Because our ages add up to 156 we think it’s essential to be within walking distance of essential amenities and services, and to have a telephone and internet services. You don’t say how old you are, but if you intend to settle anywhere this is something to be borne in mind. Isolation (if you will be living alone) is very risky; one can take for granted one’s capacity to surmount problems of illness or incapacity for even brief periods when living more than 500 metres from help.

You should not, I think, disregard your anxieties. But if you can acknowledge them and do a rudimentary risk-assessment on points of concern, you should not let them deter you from following your creative impulses.
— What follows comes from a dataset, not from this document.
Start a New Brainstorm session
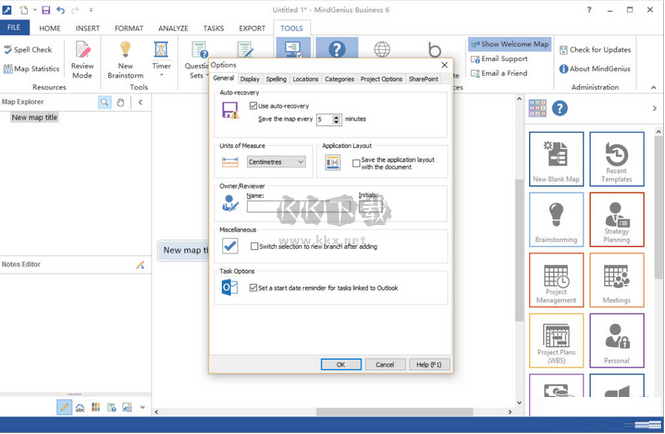Screen dimensions: 665x434 (125, 56)
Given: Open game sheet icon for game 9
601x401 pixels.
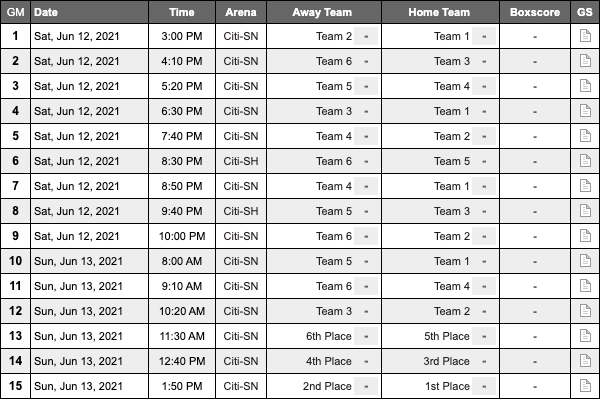Looking at the screenshot, I should 585,236.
We have found that we have adapted in surprising ways to a different way of life, cutting wood for the fire, tending sick chickens, going without baths and shower, tolerating dirty nails, wearing un-ironed clothes, and eating warmed-up scraps. Did I mention nosey neighbours?

I too look forward to hearing from you about your adventure. And this forum is an absolutely indispensable source of information, support and human warmth, isn’t it? :grinning:



Yes. This forum really is, thanks. I won’t disregard my anxieties; risk assessment. I’ll rent if necessary. I love how your life sounds, by the way. Cheers.


I am definitely a city girl… I’ve moved to the country, but I’ve managed to combine the two by buying in the ‘bourg’ of a small commune - a tiny urban nucleus. So I am a short walk from the mairie/poste/bank/school, although the nearest supermarket is a ten minute drive away. I don’t think I would feel happy in an isolated farm or hamlet.

You should definitely look up Maisons Paysannes de France. It’s a great organisation devoted to preserving vernacular French architecture in traditional style - we’ve benefited from visits to houses that are being or have been restored, training in traditional building methods, and recommendations for architects and artisans in sympathy with using traditional techniques and materials.

Your property may not ‘buy’ you a carte de sejour, but if you’re restoring property in a small town or large village you’ll probably be welcomed by local people and by the mairie - which is useful step on the way to getting properly integrated.